[Stored data entries]

---+---

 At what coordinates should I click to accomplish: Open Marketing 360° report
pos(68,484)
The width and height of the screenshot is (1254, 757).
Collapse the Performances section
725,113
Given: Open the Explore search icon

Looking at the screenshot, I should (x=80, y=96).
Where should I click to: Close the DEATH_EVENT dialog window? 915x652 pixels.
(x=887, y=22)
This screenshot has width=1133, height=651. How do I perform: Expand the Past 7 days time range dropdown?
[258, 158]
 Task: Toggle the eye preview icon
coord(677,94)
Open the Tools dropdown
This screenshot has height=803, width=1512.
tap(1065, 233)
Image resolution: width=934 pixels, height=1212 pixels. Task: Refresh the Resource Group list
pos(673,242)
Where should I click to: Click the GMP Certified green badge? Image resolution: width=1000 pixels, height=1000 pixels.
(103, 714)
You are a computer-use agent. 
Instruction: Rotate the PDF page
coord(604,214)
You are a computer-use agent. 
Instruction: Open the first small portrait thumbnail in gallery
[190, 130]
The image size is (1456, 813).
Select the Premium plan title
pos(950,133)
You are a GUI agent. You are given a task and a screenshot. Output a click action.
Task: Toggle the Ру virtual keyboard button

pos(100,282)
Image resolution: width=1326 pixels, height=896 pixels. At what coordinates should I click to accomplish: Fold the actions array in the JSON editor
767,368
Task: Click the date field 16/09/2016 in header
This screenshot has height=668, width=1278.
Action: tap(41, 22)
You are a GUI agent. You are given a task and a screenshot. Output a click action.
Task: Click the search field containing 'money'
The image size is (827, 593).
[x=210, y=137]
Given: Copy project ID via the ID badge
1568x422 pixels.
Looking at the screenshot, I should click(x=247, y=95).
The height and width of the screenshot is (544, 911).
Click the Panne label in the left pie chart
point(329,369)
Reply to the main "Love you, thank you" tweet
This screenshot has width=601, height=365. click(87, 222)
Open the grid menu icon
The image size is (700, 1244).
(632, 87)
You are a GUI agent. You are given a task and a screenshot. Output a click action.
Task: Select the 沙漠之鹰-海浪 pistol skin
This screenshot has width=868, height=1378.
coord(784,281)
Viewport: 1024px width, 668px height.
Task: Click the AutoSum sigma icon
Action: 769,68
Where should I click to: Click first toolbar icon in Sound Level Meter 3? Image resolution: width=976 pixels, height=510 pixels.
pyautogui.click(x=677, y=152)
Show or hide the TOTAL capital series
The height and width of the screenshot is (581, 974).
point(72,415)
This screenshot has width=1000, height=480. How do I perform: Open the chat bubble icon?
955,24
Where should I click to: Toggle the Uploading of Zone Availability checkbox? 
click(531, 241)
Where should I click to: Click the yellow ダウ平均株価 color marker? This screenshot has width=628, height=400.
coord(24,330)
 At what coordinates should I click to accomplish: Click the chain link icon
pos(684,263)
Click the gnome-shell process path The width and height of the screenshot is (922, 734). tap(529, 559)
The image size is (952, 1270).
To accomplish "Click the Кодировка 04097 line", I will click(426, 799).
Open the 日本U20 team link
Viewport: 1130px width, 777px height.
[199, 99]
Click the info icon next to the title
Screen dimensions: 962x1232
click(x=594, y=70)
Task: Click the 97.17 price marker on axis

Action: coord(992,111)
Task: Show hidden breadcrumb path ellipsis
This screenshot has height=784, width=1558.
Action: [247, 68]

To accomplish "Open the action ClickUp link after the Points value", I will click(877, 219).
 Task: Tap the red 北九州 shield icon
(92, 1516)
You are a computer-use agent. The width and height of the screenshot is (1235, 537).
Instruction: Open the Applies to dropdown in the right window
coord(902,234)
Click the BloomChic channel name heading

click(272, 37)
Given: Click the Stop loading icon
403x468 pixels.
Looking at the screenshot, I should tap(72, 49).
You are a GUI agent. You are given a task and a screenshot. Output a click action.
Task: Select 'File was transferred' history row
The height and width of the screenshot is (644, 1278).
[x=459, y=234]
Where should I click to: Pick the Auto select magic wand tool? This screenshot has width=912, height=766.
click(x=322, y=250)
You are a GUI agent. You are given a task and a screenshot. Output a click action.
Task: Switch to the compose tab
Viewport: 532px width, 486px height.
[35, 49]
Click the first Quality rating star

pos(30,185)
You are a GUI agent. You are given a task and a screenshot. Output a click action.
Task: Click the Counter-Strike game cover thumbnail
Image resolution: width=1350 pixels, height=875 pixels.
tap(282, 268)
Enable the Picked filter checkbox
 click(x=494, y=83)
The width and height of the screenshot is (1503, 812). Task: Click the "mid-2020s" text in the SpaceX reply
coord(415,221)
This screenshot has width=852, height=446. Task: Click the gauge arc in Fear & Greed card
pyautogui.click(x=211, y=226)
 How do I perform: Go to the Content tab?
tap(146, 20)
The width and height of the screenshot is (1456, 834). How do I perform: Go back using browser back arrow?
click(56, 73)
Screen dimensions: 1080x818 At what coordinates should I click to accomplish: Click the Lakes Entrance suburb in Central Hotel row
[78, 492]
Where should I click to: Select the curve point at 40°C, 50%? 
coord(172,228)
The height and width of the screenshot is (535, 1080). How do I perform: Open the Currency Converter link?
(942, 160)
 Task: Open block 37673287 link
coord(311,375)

---+---

[WHAT TO PRODUCE] Write out the data a second time, exactly the same.

[REPLY]
 At what coordinates should I click to accomplish: Open Marketing 360° report
pos(68,484)
The width and height of the screenshot is (1254, 757).
Collapse the Performances section
725,113
Given: Open the Explore search icon

Looking at the screenshot, I should (x=80, y=96).
Where should I click to: Close the DEATH_EVENT dialog window? 915x652 pixels.
(x=887, y=22)
This screenshot has width=1133, height=651. How do I perform: Expand the Past 7 days time range dropdown?
[258, 158]
 Task: Toggle the eye preview icon
coord(677,94)
Open the Tools dropdown
This screenshot has height=803, width=1512.
tap(1065, 233)
Image resolution: width=934 pixels, height=1212 pixels. Task: Refresh the Resource Group list
pos(673,242)
Where should I click to: Click the GMP Certified green badge? Image resolution: width=1000 pixels, height=1000 pixels.
(103, 714)
You are a computer-use agent. 
Instruction: Rotate the PDF page
coord(604,214)
You are a computer-use agent. 
Instruction: Open the first small portrait thumbnail in gallery
[190, 130]
The image size is (1456, 813).
Select the Premium plan title
pos(950,133)
You are a GUI agent. You are given a task and a screenshot. Output a click action.
Task: Toggle the Ру virtual keyboard button

pos(100,282)
Image resolution: width=1326 pixels, height=896 pixels. At what coordinates should I click to accomplish: Fold the actions array in the JSON editor
767,368
Task: Click the date field 16/09/2016 in header
This screenshot has height=668, width=1278.
Action: tap(41, 22)
You are a GUI agent. You are given a task and a screenshot. Output a click action.
Task: Click the search field containing 'money'
The image size is (827, 593).
[x=210, y=137]
Given: Copy project ID via the ID badge
1568x422 pixels.
Looking at the screenshot, I should click(x=247, y=95).
The height and width of the screenshot is (544, 911).
Click the Panne label in the left pie chart
point(329,369)
Reply to the main "Love you, thank you" tweet
This screenshot has width=601, height=365. click(87, 222)
Open the grid menu icon
The image size is (700, 1244).
(632, 87)
You are a GUI agent. You are given a task and a screenshot. Output a click action.
Task: Select the 沙漠之鹰-海浪 pistol skin
This screenshot has width=868, height=1378.
coord(784,281)
Viewport: 1024px width, 668px height.
Task: Click the AutoSum sigma icon
Action: 769,68
Where should I click to: Click first toolbar icon in Sound Level Meter 3? Image resolution: width=976 pixels, height=510 pixels.
pyautogui.click(x=677, y=152)
Show or hide the TOTAL capital series
The height and width of the screenshot is (581, 974).
point(72,415)
This screenshot has width=1000, height=480. How do I perform: Open the chat bubble icon?
955,24
Where should I click to: Toggle the Uploading of Zone Availability checkbox? 
click(531, 241)
Where should I click to: Click the yellow ダウ平均株価 color marker? This screenshot has width=628, height=400.
coord(24,330)
 At what coordinates should I click to accomplish: Click the chain link icon
pos(684,263)
Click the gnome-shell process path The width and height of the screenshot is (922, 734). tap(529, 559)
The image size is (952, 1270).
To accomplish "Click the Кодировка 04097 line", I will click(426, 799).
Open the 日本U20 team link
Viewport: 1130px width, 777px height.
[199, 99]
Click the info icon next to the title
Screen dimensions: 962x1232
click(x=594, y=70)
Task: Click the 97.17 price marker on axis

Action: coord(992,111)
Task: Show hidden breadcrumb path ellipsis
This screenshot has height=784, width=1558.
Action: [247, 68]

To accomplish "Open the action ClickUp link after the Points value", I will click(877, 219).
 Task: Tap the red 北九州 shield icon
(92, 1516)
You are a computer-use agent. The width and height of the screenshot is (1235, 537).
Instruction: Open the Applies to dropdown in the right window
coord(902,234)
Click the BloomChic channel name heading

click(272, 37)
Given: Click the Stop loading icon
403x468 pixels.
Looking at the screenshot, I should tap(72, 49).
You are a GUI agent. You are given a task and a screenshot. Output a click action.
Task: Select 'File was transferred' history row
The height and width of the screenshot is (644, 1278).
[x=459, y=234]
Where should I click to: Pick the Auto select magic wand tool? This screenshot has width=912, height=766.
click(x=322, y=250)
You are a GUI agent. You are given a task and a screenshot. Output a click action.
Task: Switch to the compose tab
Viewport: 532px width, 486px height.
[35, 49]
Click the first Quality rating star

pos(30,185)
You are a GUI agent. You are given a task and a screenshot. Output a click action.
Task: Click the Counter-Strike game cover thumbnail
Image resolution: width=1350 pixels, height=875 pixels.
tap(282, 268)
Enable the Picked filter checkbox
 click(x=494, y=83)
The width and height of the screenshot is (1503, 812). Task: Click the "mid-2020s" text in the SpaceX reply
coord(415,221)
This screenshot has width=852, height=446. Task: Click the gauge arc in Fear & Greed card
pyautogui.click(x=211, y=226)
 How do I perform: Go to the Content tab?
tap(146, 20)
The width and height of the screenshot is (1456, 834). How do I perform: Go back using browser back arrow?
click(56, 73)
Screen dimensions: 1080x818 At what coordinates should I click to accomplish: Click the Lakes Entrance suburb in Central Hotel row
[78, 492]
Where should I click to: Select the curve point at 40°C, 50%? 
coord(172,228)
The height and width of the screenshot is (535, 1080). How do I perform: Open the Currency Converter link?
(942, 160)
 Task: Open block 37673287 link
coord(311,375)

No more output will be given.